Restate the entire listing word for word.

(STUDY MATERIAL)

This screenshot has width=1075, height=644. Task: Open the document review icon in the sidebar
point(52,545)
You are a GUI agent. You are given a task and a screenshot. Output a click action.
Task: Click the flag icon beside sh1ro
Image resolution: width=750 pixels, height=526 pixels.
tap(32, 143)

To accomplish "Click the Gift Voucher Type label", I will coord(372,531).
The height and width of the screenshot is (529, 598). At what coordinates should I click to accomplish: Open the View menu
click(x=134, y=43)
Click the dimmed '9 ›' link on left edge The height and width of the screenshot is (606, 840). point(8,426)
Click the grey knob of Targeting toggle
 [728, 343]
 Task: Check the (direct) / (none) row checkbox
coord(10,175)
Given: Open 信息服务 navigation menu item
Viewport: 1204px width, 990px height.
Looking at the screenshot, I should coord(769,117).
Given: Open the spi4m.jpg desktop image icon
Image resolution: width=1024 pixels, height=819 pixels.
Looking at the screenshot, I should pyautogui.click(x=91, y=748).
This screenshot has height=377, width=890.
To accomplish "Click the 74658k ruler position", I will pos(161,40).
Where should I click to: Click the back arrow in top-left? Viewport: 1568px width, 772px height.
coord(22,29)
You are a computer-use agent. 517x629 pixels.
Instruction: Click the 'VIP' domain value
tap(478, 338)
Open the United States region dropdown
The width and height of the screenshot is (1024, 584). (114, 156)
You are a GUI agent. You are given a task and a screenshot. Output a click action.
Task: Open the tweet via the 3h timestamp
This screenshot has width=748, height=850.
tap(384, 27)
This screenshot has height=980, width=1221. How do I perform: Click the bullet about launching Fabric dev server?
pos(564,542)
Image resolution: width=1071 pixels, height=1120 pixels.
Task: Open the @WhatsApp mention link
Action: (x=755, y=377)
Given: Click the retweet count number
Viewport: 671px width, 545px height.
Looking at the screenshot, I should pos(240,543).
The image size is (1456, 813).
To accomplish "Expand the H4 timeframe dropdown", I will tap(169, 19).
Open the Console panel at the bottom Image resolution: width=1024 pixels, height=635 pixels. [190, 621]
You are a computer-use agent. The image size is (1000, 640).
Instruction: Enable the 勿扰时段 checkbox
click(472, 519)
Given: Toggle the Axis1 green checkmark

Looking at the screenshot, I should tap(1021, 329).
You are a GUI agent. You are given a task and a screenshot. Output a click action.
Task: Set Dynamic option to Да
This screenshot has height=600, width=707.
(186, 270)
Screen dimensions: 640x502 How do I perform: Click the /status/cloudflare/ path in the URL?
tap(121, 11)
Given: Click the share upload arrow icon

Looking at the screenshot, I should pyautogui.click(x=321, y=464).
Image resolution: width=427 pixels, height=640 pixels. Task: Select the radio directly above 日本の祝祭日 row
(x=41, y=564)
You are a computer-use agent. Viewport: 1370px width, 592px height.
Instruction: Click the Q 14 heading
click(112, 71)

(End STUDY MATERIAL)

### RESULT OF THIS EXERCISE
This screenshot has width=1075, height=644. Task: Open the document review icon in the sidebar
point(52,545)
You are a GUI agent. You are given a task and a screenshot. Output a click action.
Task: Click the flag icon beside sh1ro
Image resolution: width=750 pixels, height=526 pixels.
tap(32, 143)

To accomplish "Click the Gift Voucher Type label", I will coord(372,531).
The height and width of the screenshot is (529, 598). At what coordinates should I click to accomplish: Open the View menu
click(x=134, y=43)
Click the dimmed '9 ›' link on left edge The height and width of the screenshot is (606, 840). point(8,426)
Click the grey knob of Targeting toggle
 [728, 343]
 Task: Check the (direct) / (none) row checkbox
coord(10,175)
Given: Open 信息服务 navigation menu item
Viewport: 1204px width, 990px height.
Looking at the screenshot, I should coord(769,117).
Given: Open the spi4m.jpg desktop image icon
Image resolution: width=1024 pixels, height=819 pixels.
Looking at the screenshot, I should pyautogui.click(x=91, y=748).
This screenshot has height=377, width=890.
To accomplish "Click the 74658k ruler position", I will pos(161,40).
Where should I click to: Click the back arrow in top-left? Viewport: 1568px width, 772px height.
coord(22,29)
You are a computer-use agent. 517x629 pixels.
Instruction: Click the 'VIP' domain value
tap(478, 338)
Open the United States region dropdown
The width and height of the screenshot is (1024, 584). (114, 156)
You are a GUI agent. You are given a task and a screenshot. Output a click action.
Task: Open the tweet via the 3h timestamp
This screenshot has width=748, height=850.
tap(384, 27)
This screenshot has height=980, width=1221. How do I perform: Click the bullet about launching Fabric dev server?
pos(564,542)
Image resolution: width=1071 pixels, height=1120 pixels.
Task: Open the @WhatsApp mention link
Action: (x=755, y=377)
Given: Click the retweet count number
Viewport: 671px width, 545px height.
Looking at the screenshot, I should pos(240,543).
The image size is (1456, 813).
To accomplish "Expand the H4 timeframe dropdown", I will tap(169, 19).
Open the Console panel at the bottom Image resolution: width=1024 pixels, height=635 pixels. [190, 621]
You are a computer-use agent. The image size is (1000, 640).
Instruction: Enable the 勿扰时段 checkbox
click(472, 519)
Given: Toggle the Axis1 green checkmark

Looking at the screenshot, I should tap(1021, 329).
You are a GUI agent. You are given a task and a screenshot. Output a click action.
Task: Set Dynamic option to Да
This screenshot has height=600, width=707.
(186, 270)
Screen dimensions: 640x502 How do I perform: Click the /status/cloudflare/ path in the URL?
tap(121, 11)
Given: Click the share upload arrow icon

Looking at the screenshot, I should pyautogui.click(x=321, y=464).
Image resolution: width=427 pixels, height=640 pixels. Task: Select the radio directly above 日本の祝祭日 row
(x=41, y=564)
You are a computer-use agent. Viewport: 1370px width, 592px height.
Instruction: Click the Q 14 heading
click(112, 71)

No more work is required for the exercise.